Tuesday, June 13, 2006

summer sales!!

this just in--- our ever-faithful checking of the french govt DGCCRF website has paid off-- the sale dates for paris have just been announced-- and they are june 28 to august 5. so set your alarms and mark your calendars for this twice yearly sale event, called the soldes in french. read on for more....

The scoop:

When I meet visitors to Paris, they are often searching the city looking for a bargain, disappointed to not see any sale signs in their favorite boutiques. Let me tell you why--in France, by law, sales (“soldes”) are held only twice a year, with one sale period starting in January and the other in July. The government decides when the sales will be held and announces the official dates just days before the sales start. The stores then flutter around getting ready and shopaholics (myself included!) wait with bated breath for the opening day of the sales. Sale prices start at about 25-30% off for the first few days, and grow bigger as the sales go on. By the end of the sales [6 weeks maximum], the reductions can be up to 75% off.

The strategy:

Strategy for the soldes depends on what you are looking for. My advice is that if it is a one of a kind item and you know it is going on sale, snatch it up on the first day, even if it is only 20% off. However, if there are millions of the cashmere sweater you’ve been dreaming of, wait a week and go back to purchase it at a more reduced rate. Essentially, it’s all about the gamble-- and what you are willing to risk.

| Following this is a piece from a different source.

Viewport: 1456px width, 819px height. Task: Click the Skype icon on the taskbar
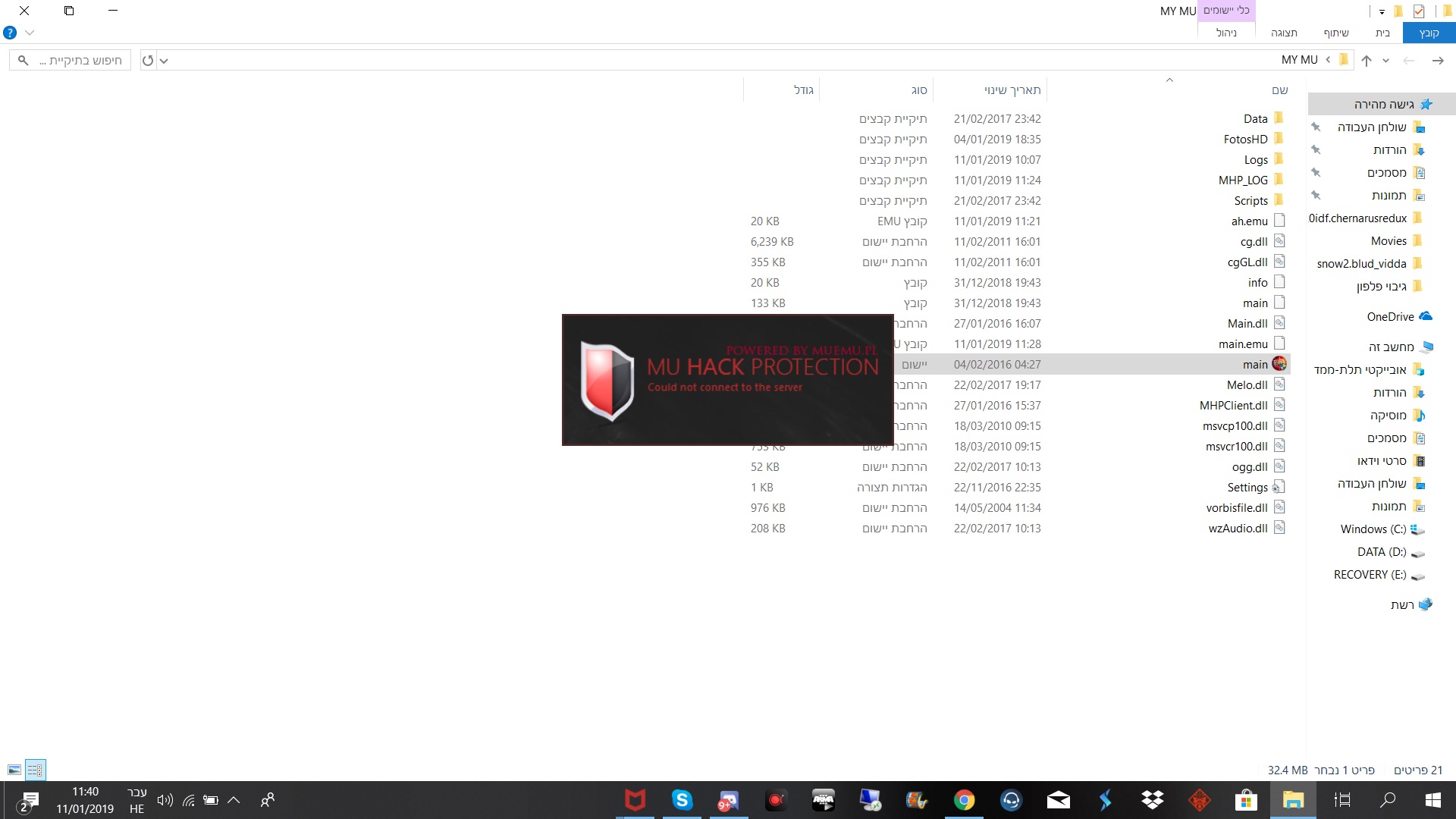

As for returns, I encourage you to ask before you buy. Although by law shops are supposed to allow you to make an exchange, this policy is not always in practice. If you are not sure about an item, see if the shop will hold it for you for a short period of time while you make your decision.

The snag:

French sales are not limited to just a few items or a few brands; instead the entire outgoing collection is usually on sale. This means that this season’s hottest blouse, pant, shoe, and bag will probably all be on sale, if you still want them at the end of the season. Everything from electronics to shoes to linens and more goes on sale at the same time, so it is easy to get overwhelmed! I try to make a list before hitting the shops to keep from getting sidetracked by flashing signs beckoning me over to a bargain that I don’t need.

The soldes are a great time to pick up classic Parisian pieces that never go out of style, like Longchamp “Le Pliage” bags, a great fitting trench coat, or some Repetto ballerina flats. Longing for a Hermes scarf? Keep your eye out for their sale announcement in Le Figaro or call the store to ask—the sale lasts only a few days and takes place at a special location.

The summary:

The frenzy of French soldes can have you running around town and your credit card might never cool down, but it is a memorable experience. If you happen to miss the sales, don’t worry. Most shops have in-store promotions year round that are almost sales, but not quite. As they cannot technically be called soldes outside of the official periods, these mini sales are often called “promotions” or “fin de series” (“end of series”). Just keep your eye open for bargains, and I know you’ll find plenty of things to make you smile.

6 Tips for Doing the Sales from a Chic Shopper:


1. Hold a stake out: Visit the store before the sale starts, see how many of your beloved item is still in stock, and try to get some information from the vendeuse about its sale price.

2. Avoid the first day: The stores are packed with people and while marathon shopping can be a great sport, shopping the sales on the first day is bound to leave you frustrated.

3. Shop with a friend: She’ll talk you out of that pair of neon green cowboy boots, even if they are 75% off.

4. Get out of bed: Go first thing in the morning to avoid lines or look for special opening hours during the evenings or on weekends.

5. Dress for success: If shopping for clothing, wear layers and clothing that is simple to remove to facilitate trying on.

6. Shop well-armed: Bring multiple forms of payment—credit cards and cash—just in case.